Hmmm,its sad this had to happen bt in my own opinion, I think u jst av to let go for d main fact dat he’s married. U dnt want to play second fiddle to anyone dear and yes true love still exist. When u knw God,u know true love cos He is love nd He’l surely lead u to d true love u want nd desire
God is love.
Ah! Obatan! I wee go and talk with my experienced mother in matters like this one and come back with a more solid something but in the time being;
-Do not seek to hurt him.
-Don’t go get your man; her man – because for all we care, this guy might just be the kind of guy that takes ladies like you on ‘trips’. Soon you might be the ‘married’ woman with a ring on your finger and then we’d be reading another episode from the new girl ‘who just found out that she had been dating a man who is married to you’ (get it).
-the fact that you haven’t found true love does not mean that people who trully love aren’t around just like the fact that all I see around me are ‘aba(pirated)’ prada and gucci does not mean that the original gucci and prada aren’t there.

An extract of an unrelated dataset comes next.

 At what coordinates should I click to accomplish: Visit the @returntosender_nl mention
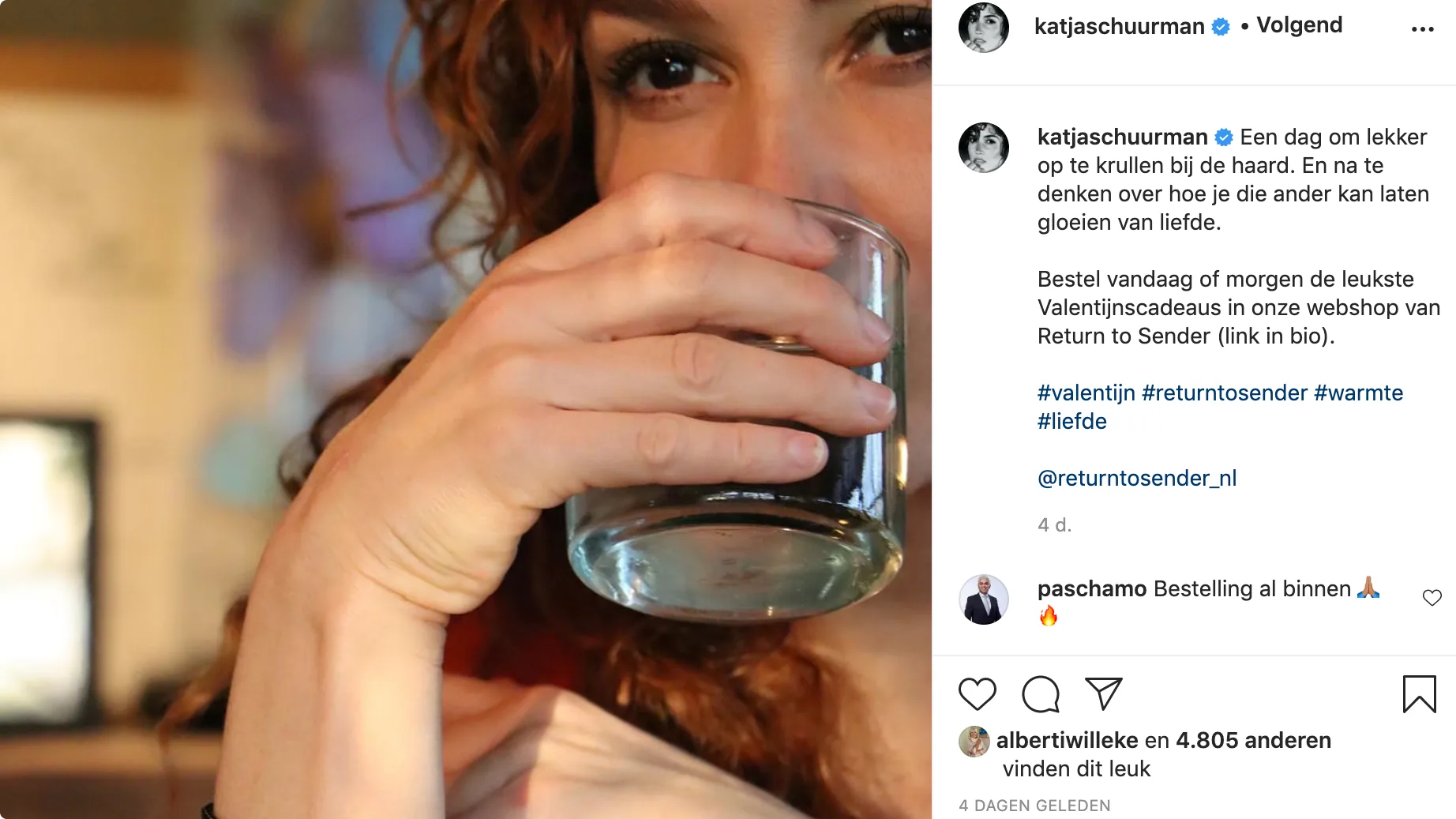[x=1136, y=478]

There is true love dey #gbam.
– this world isn’t perfect nor are the mehn in it. So why do we act shocked when we come face to face with some of the imperfect features of this world such as (men that lie, women that cheat, men that rape, women that chose prostitution for fun, and even kids that kill, or commit suicide).ther’s a reson for Jesus you know. We need HOPE! And we have HOPE! Cos this world is going down!
– lastly, I shall return with more advices from my mum.